The state high court said the Department of Forestry had approved an “unidentifiable” plan that was still a work in progress and then delegated its completion to the logging company.
Justice Carlos R. Moreno, writing for the court, called the Forestry Department’s action illegal and an abrogation of its duties.
The California Department of Forestry “failed to proceed according to law,” Moreno wrote.
The decision grew out of lawsuits that followed the historic Headwaters Agreement, a 1996 pact between Pacific Lumber Co. and the state and federal governments. It was designed to resolve litigation and disputes over the logging of old-growth forests.

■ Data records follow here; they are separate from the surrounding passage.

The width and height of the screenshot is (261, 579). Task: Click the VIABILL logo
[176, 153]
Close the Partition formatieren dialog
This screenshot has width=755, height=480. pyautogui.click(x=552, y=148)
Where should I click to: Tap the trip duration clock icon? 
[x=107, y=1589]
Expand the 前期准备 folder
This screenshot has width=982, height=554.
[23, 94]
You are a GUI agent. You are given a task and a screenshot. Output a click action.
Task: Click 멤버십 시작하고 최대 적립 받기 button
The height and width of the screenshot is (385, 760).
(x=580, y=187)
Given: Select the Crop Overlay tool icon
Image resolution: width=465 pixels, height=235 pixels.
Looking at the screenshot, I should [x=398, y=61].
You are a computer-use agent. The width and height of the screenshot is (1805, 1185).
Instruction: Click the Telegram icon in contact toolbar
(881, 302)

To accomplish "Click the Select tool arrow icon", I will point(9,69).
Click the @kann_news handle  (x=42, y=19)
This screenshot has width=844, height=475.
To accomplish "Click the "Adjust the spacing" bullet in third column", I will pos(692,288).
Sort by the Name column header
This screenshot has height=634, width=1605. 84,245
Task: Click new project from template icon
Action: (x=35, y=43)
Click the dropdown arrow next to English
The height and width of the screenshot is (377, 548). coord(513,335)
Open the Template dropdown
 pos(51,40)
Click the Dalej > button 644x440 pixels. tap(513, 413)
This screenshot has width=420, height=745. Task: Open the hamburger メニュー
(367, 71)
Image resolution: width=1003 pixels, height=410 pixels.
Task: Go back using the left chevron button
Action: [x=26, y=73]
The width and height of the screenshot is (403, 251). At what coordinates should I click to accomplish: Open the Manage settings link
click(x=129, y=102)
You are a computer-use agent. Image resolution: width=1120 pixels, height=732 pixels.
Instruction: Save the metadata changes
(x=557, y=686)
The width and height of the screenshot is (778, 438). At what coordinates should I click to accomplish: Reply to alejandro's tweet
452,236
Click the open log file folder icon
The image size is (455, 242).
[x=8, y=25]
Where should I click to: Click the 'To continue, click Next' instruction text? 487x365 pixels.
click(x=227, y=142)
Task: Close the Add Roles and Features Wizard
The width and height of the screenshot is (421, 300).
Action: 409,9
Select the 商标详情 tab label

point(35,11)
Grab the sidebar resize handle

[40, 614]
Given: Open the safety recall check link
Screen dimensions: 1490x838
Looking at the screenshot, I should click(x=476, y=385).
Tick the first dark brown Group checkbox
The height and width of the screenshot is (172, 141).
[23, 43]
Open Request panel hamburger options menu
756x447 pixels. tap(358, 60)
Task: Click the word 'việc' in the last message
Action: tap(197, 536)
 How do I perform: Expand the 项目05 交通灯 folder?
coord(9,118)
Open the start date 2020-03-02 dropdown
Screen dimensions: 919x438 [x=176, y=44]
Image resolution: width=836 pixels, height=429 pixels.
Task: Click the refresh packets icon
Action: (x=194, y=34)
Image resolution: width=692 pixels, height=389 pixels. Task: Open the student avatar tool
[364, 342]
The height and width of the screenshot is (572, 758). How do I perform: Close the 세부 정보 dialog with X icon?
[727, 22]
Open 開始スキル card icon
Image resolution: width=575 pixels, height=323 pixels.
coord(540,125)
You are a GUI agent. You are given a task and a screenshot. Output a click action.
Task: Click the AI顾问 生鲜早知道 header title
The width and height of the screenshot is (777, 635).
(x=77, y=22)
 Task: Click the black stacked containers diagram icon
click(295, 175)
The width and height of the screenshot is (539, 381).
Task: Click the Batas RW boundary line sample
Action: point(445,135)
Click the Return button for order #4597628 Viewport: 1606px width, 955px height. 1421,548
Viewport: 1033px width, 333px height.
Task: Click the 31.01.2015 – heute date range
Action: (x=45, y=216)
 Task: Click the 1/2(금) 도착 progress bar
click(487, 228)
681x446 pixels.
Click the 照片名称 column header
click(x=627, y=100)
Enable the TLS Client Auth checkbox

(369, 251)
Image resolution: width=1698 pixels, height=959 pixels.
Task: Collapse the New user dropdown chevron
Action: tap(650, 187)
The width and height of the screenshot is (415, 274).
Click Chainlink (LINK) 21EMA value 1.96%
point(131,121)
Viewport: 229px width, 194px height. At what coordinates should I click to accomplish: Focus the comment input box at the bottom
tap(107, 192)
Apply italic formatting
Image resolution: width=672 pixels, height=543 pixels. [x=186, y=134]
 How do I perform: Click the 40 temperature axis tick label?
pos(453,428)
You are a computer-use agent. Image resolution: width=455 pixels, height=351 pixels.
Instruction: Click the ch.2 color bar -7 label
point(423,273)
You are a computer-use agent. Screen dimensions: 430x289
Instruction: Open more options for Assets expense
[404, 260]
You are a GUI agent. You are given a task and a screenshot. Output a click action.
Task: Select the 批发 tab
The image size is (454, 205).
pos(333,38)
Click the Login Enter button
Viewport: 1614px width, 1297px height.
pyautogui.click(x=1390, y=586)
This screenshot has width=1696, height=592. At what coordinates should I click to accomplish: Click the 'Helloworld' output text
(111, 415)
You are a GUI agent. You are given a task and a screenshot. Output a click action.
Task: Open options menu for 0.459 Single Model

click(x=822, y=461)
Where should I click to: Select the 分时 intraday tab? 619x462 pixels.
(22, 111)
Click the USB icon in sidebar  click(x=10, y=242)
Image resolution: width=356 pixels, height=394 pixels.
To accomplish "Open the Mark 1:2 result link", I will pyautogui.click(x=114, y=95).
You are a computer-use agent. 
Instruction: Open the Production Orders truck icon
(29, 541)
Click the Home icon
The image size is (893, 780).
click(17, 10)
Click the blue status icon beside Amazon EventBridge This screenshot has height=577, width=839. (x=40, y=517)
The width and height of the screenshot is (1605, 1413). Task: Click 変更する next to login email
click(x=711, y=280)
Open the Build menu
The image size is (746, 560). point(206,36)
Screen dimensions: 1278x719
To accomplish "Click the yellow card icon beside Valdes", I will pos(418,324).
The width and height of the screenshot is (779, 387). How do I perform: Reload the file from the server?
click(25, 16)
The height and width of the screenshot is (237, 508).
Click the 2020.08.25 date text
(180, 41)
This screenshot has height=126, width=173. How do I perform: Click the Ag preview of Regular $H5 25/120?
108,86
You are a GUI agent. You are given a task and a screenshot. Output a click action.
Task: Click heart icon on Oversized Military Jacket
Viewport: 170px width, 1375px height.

The battle between loggers and environmentalists centered on land that had been in timber production for 120 years and was home to the marbled murrelet, an endangered bird. After Pacific Lumber was acquired by Maxxam Inc. in 1996, Pacific began cutting down old-growth redwoods at a faster rate to offset Maxxam’s debt. The deforestation led to litigation and huge protests.
The pact required Pacific Lumber to sell part of its land to the government for conservation and to obtain environmental permits.
Thursday’s ruling ends a long-running battle over those permits but is not expected to unravel the pact. The decision established rules that the state must follow in approving large-scale logging plans or any major development that might endanger wildlife facing extinction.
Environmentalists and labor groups praised the ruling, saying it would help make the state more vigilant before granting permits for environmentally sensitive work.
The decision will help ensure that “landowners fully account for their impacts and the agencies today don’t give away the store and bind the hands of future management requirements,” said Paul Mason, deputy director of Sierra Club California.
The court said permits allowing companies to kill endangered and threatened species during the course of development should not make the industry immune from having to take future measures to compensate for unexpected wildlife losses.
Although companies need not compensate for species killed in natural disasters out of the industry’s control, they must mitigate for wildlife losses when the company’s conduct contributed to them or when a natural disaster makes the commercial activity more threatening to endangered wildlife, the court said.
“When natural disasters change baseline conditions, then logging activities that previously would not have had a significant impact on endangered species may now have such an impact,” Moreno wrote.
Industry critics expressed fears that the ruling could deter companies from entering into voluntary conservation plans.
Paul Weiland, a land-use lawyer who represented the building industry in the case, said developers might be reluctant to sign an agreement that requires them to compensate for unforeseen losses of wildlife above and beyond what they have been required to spend for mitigation to get the permit.
Permits for the taking of endangered species can be in effect for several decades. Pacific’s endangered species permit was for 50 years.
“The question is, who should bear that risk,” Weiland said. “People are willing to take on a permit when they feel they understand the risk, but when the risk is unknowable, people are less inclined to do it.”
Jonathan Weissglass, who represented the labor industry in the case, said the ruling would prevent agencies from signing off on uncompleted logging plans.
“If agencies were able to get away with what they did here, it would be a complete disaster,” he said.
Scott Greacon, executive director of the Environmental Protection Information Center, a Humboldt County-based forestry conservation group, agreed.
“Clearly any sustained yield plan will have to reside in a single document,” he said.
But he said the protection of endangered species was an even more important element of the ruling.
“The ruling means the state Department of Fish and Game can’t tie its own hands and prevent itself from imposing mitigation in future years if circumstances change and require those measures to protect species,” Greacon said.